Let the kid wear what he wants. I loved to play dress up when I was a little boy. I wore my dad's shoes and my mom's shoes, my sister's cheerleading uniform and my father's army fatigues. IT had no impact on me other than my attitude of not giving a crap what anyone else says, thinks or wants for me. I'll live on my own terms.
Telling a kid "that's not for you" and forcing our societal gender roles on a child not old enough to understand them isn't going to do anything other than annoy them.
I asked for a Ken. My sister had Barbie and I wanted Ken.
My parents thought that it would be better if I got the "boys" dolls like Steve Austin and GI Joe. They got me Steve and Joe (the 12" one with the reddish fuzzy beard and the "Kung Foo Grip.")
They were a bit flummoxed when they saw that they had evicted my sister's barbie and moved in together in Barbie's Dream Townhouse and took long bareback rides on the beach together on their horses, slept in the same bed and drove around in the two-seater Dune Buggy that came with Ken.
...and it took them HOW long to figure you out?!
You crack me up POD.
The only thing I insist on when we leave the house is that her face is washed and her teeth and hair are brushed.
Let kids be kids and wear what they want--especially if they can articulate the reasoning behind it.

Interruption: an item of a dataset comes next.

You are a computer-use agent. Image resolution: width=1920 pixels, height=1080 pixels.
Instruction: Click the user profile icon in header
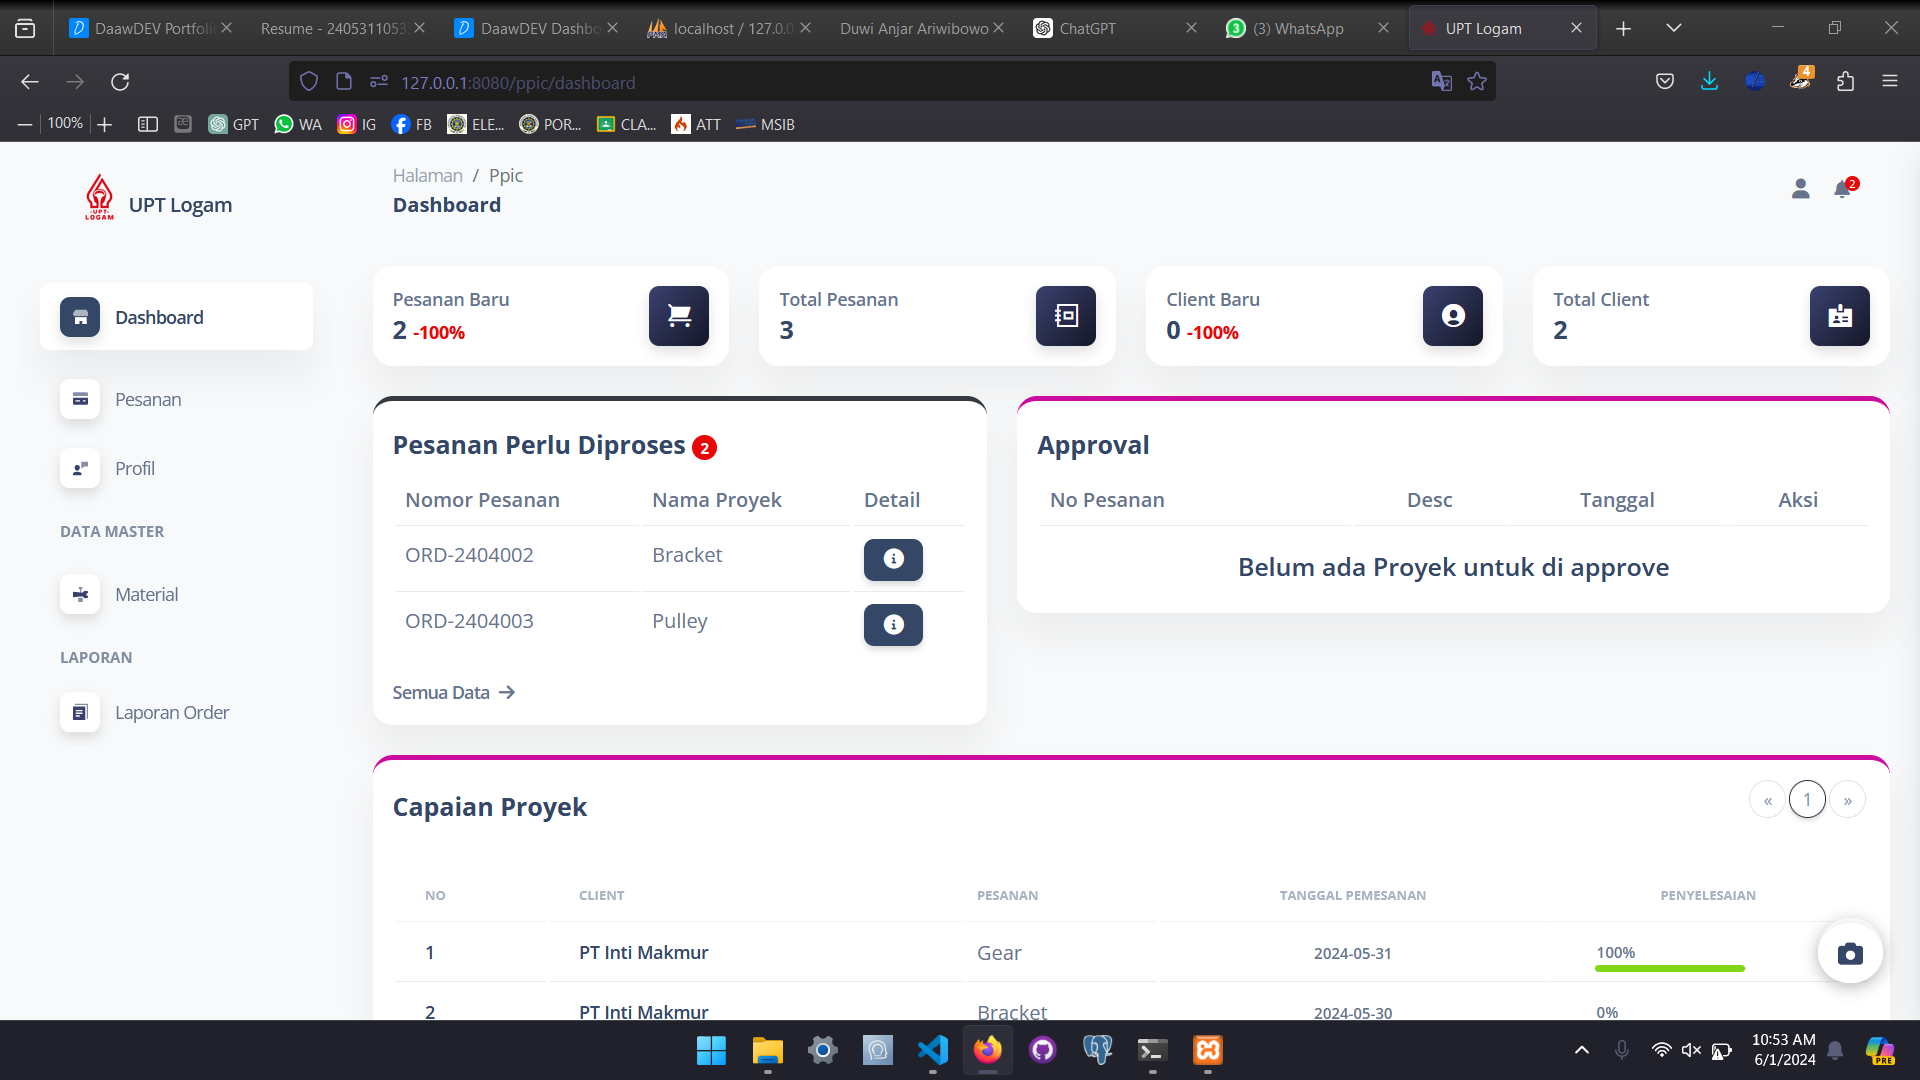click(x=1800, y=189)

Kids will face enough social pressure as they get older. Let them enjoy their childhood while they are blissfully unaware.
This thread boils down to values. I just think that kids need some guidance and- right or wrong- this would be have been a moment where I would have provided some. Don't get me wrong here though... this is not a huge deal. We're just talking philosophical standpoints.
Really, while i agree with everyone here that this is not a sign of bad parenting at all. i think it does raise an issue. is the kid going to be safe? we live in a world where people who are perceived to be"different" do get beat up and sometimes killed. its sad but true.
completely agree but another question. is it more socially accepted for a girl to look more like a boy as compared to a boy looking like a girl?